James Riley of Phoenix College Málaga agreed that educating parents, students and teachers about the use of mobile devices and technology is essential. When there are issues, he said, “we try to respond quickly and effectively, talking to students and parents”. “Because we’re a small school it does come to us quite quickly and it’s evident to us, so we make sure our doors are always open so students can talk about any problems going on.”

Riley also pointed out the importance of students understanding the emotional harm they can cause to others through what they write on social media. Phoenix College’s PSC (Personal, Social and Cultural) programme helps with this, he added.

Parents’ participation

The extent to which parents take part in school life varies according to the age group.

In the case of very young children, the principal of Laude San Pedro said parents are encouraged to get involved in their child’s learning and one way is to drop into the classroom with the child in the morning, sit with them for a few minutes and chat to the teacher. “It works really well,” he said, adding that it is harder to get parents involved at secondary level.

In terms of parents doing things together as a community, the Laude principal highlighted the parents association. “They just add positive things to the school,” he said, listing activities, such as bake sales and social events.
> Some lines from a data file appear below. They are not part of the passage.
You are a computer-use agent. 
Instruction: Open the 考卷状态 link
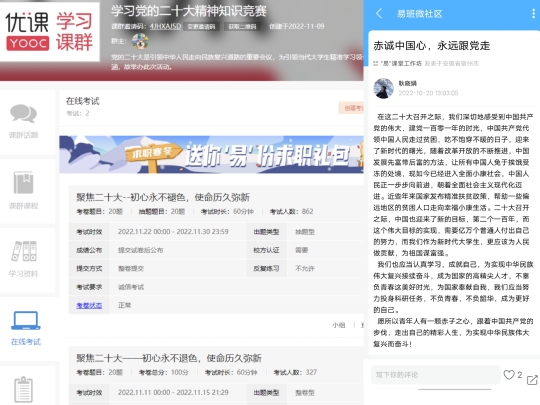tap(89, 305)
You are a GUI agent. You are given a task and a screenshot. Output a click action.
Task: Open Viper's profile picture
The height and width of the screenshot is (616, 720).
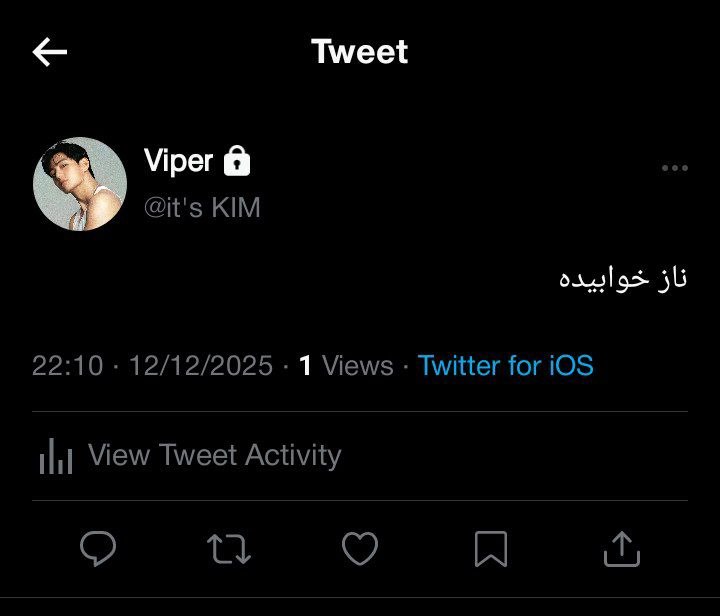point(80,184)
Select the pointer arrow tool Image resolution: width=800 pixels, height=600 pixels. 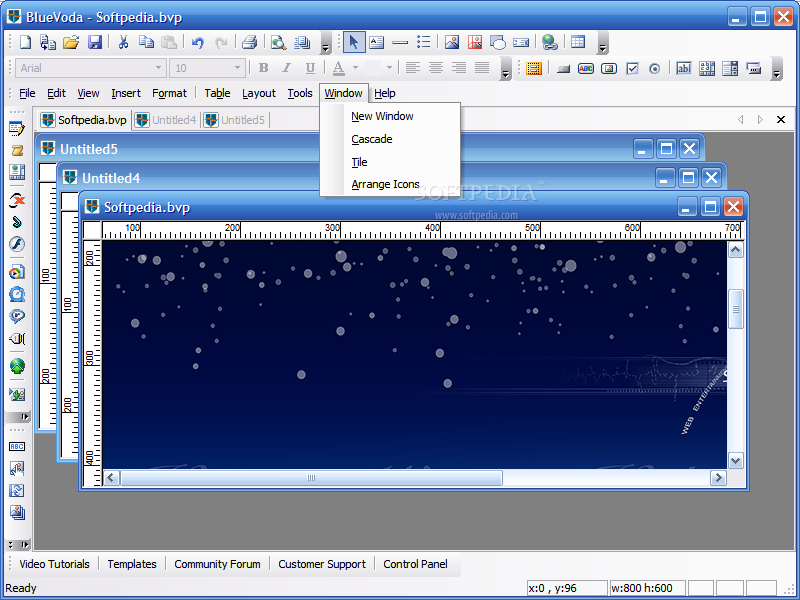[x=353, y=42]
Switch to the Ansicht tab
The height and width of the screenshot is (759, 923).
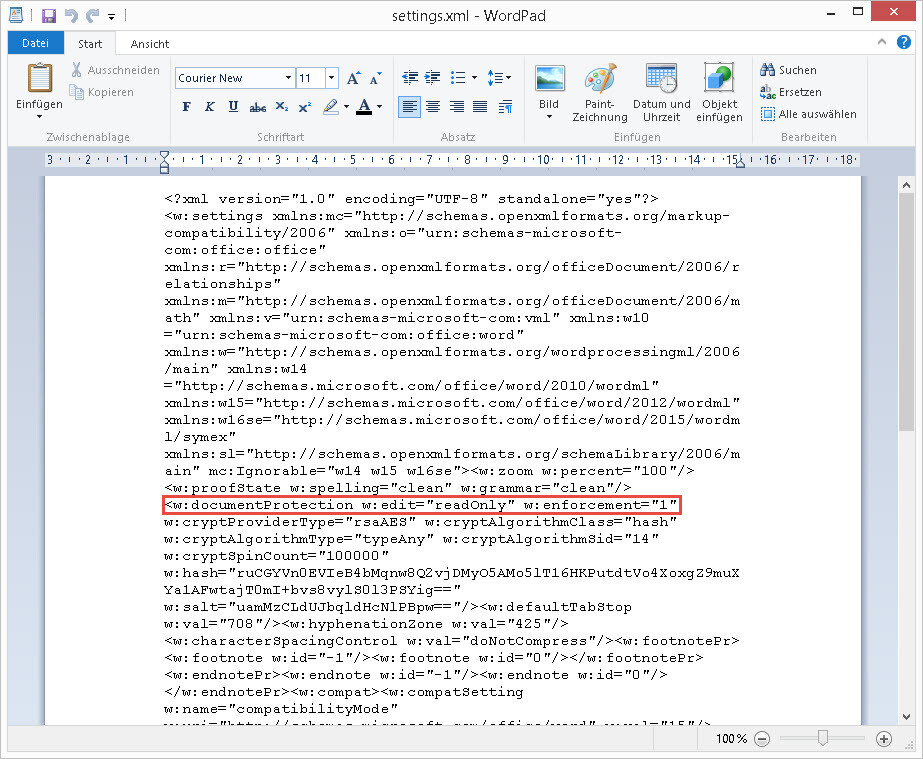click(x=149, y=44)
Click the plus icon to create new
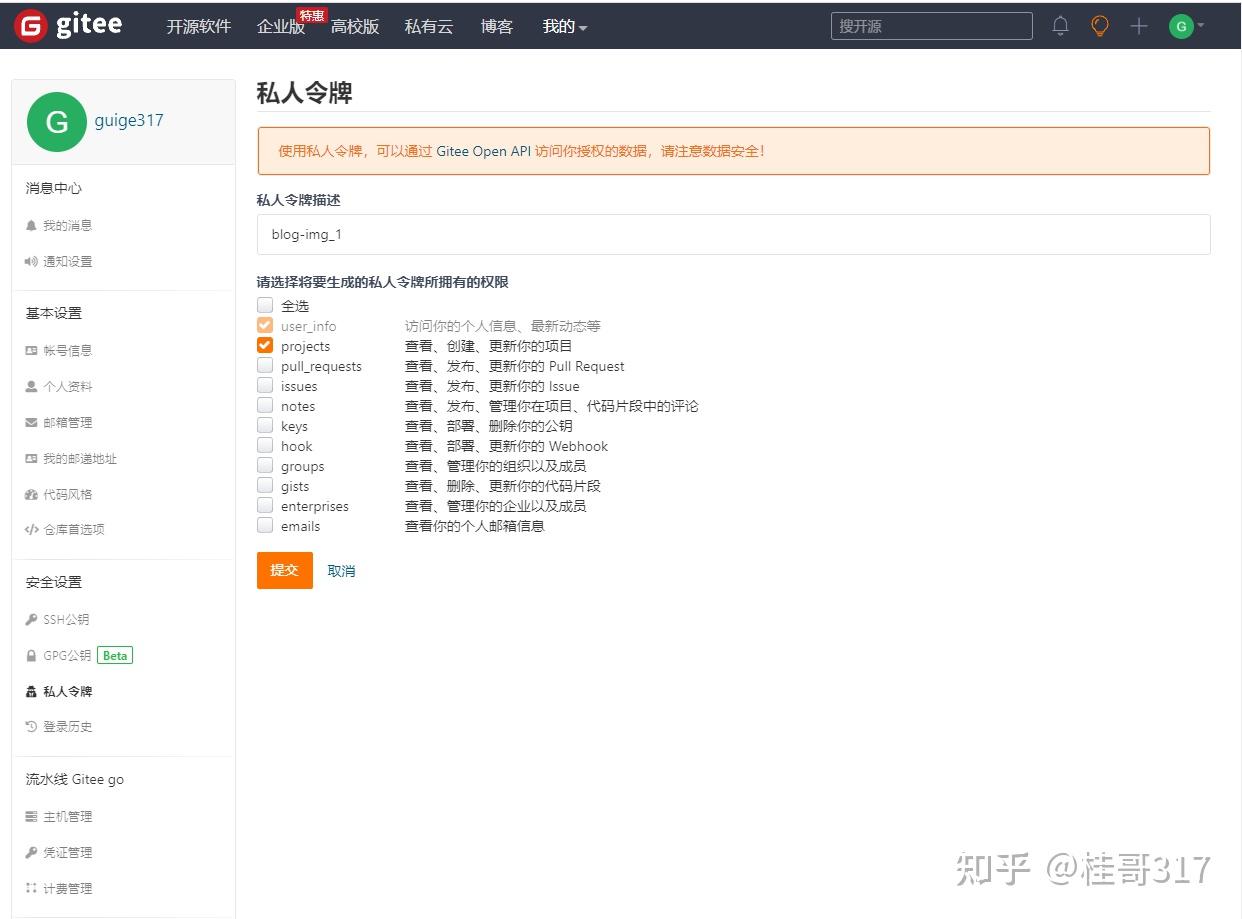Image resolution: width=1242 pixels, height=919 pixels. pyautogui.click(x=1138, y=26)
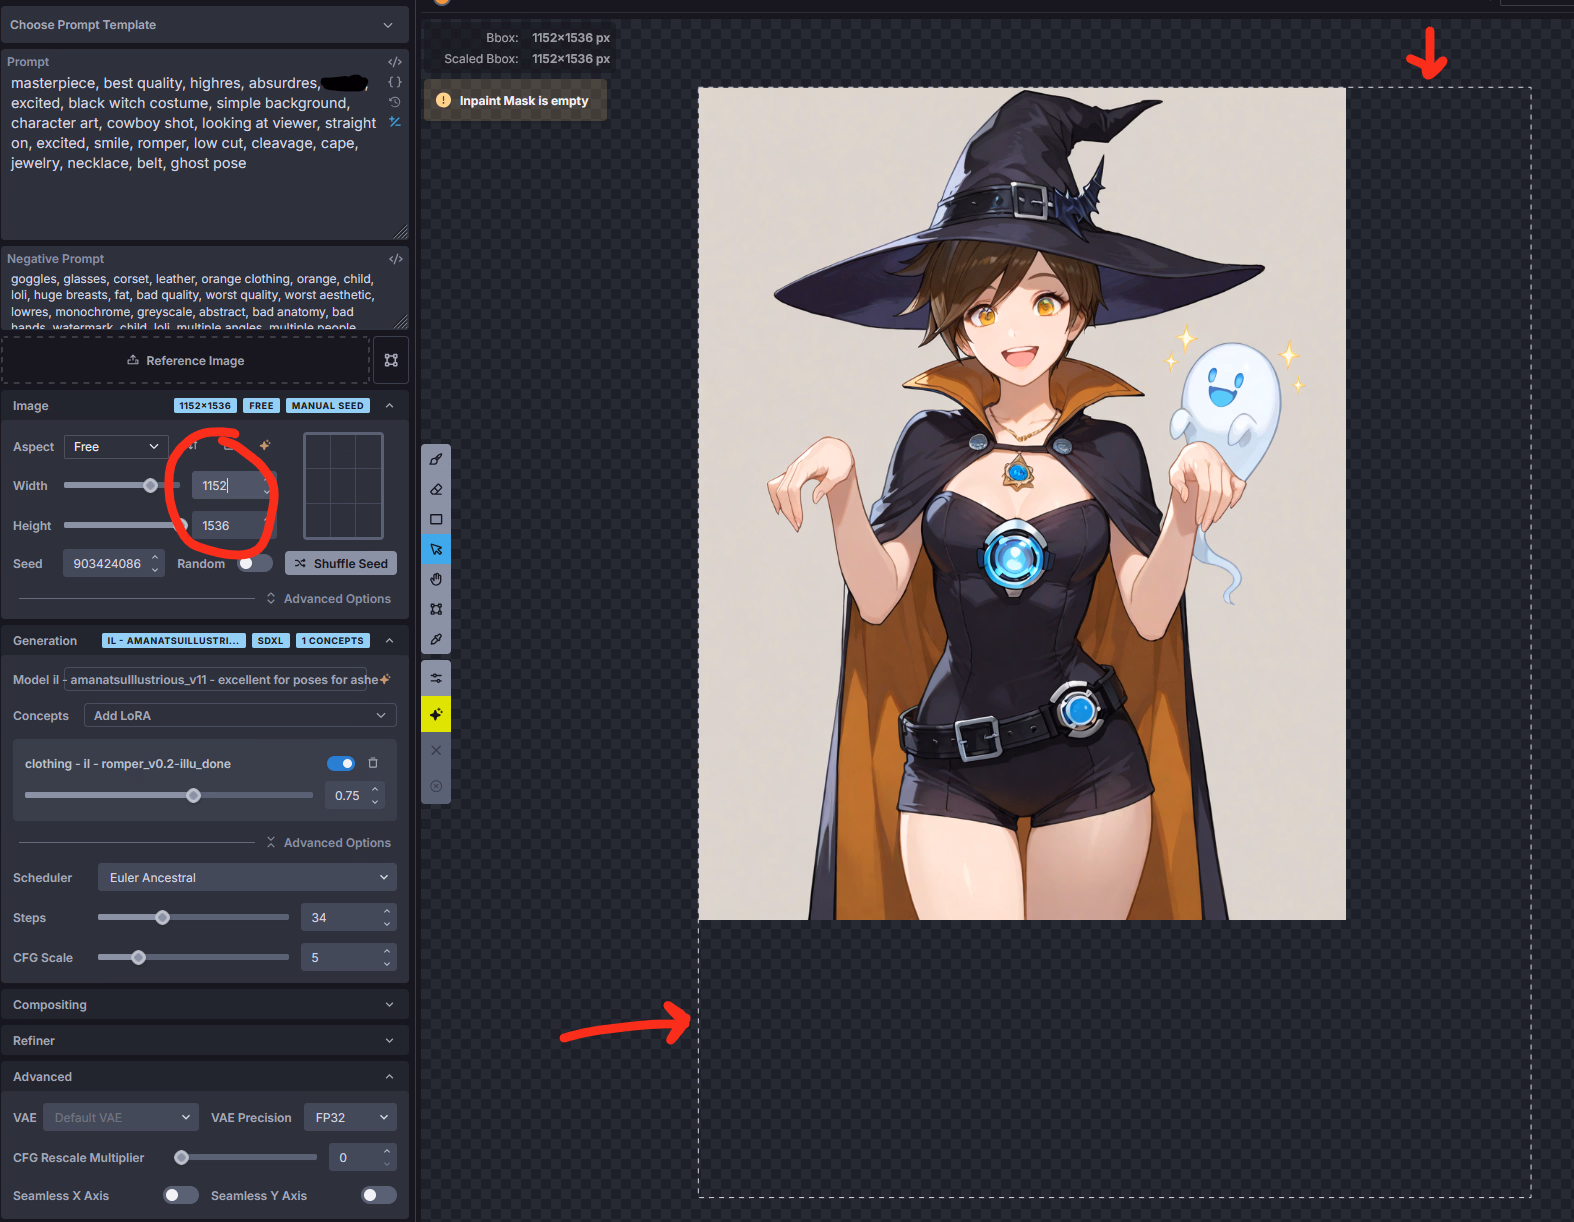Click the CFG Scale slider handle
This screenshot has height=1222, width=1574.
[139, 958]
Similarly, Stefan Rumistrzewicz said that at The BritishSchool of Málaga parental involvement is part of the school’s motto ‘Growing our future together’ and parents organise charity and social events. “Parents come from all over the world so it’s good for them to meet each other,” he said.

At Phoenix College Málaga, doors are always open, explained James Riley, saying that parents are always able to get in touch and speak to teachers.

Class sizes

The three experts agreed on the importance of students getting the attention they need, which is provided by the smaller classes, especially at more specialist A level. However the quality of the teaching is just as, if not more, important.

“The important thing is training of teachers - how they manage the differentiation and support all the students, irrespective of class size, so it doesn’t affect academic achievement,” said the principal at The BritishSchool of Málaga, where no class has more than 25 students and A level classes have a maximum of 12 or 13.

“We have one adult for every nine children and one teacher for every 12 children across the school,” said the principal of Laude San Pedro, pointing out, though, that academic achievement depends more on how they are taught.

“The teachers need to enthuse the students and get them interested in the subjects,” said James Riley of Phoenix College Málaga. “We’re privileged as we have very small class sizes, but it’s the teaching and education that is fundamental.”

Values and relationships

To conclude the discussion, Stefan Rumistrzewicz stressed the core values that run through the British School of Málaga: “We try to make sure that students leave with creativity, aspiration, resilience and empathy as they go into the world.”

James Riley encouraged parents and students to consider the sixth form college option for A levels offered by Phoenix College Málaga. “The difference is that we are run and owned by teachers who have lived in Malaga for a number of years and invested in the region, who enjoy education and want to get the best out of our students.”

Andrew Atkinson of Laude San Pedro concluded that “successful schools are those that, apart from the academic side, get the relationships right”, between students, teachers and parents.

“Managing relationships is not an easy task in an international environment with changing families, but it’s a fun challenge,” he said.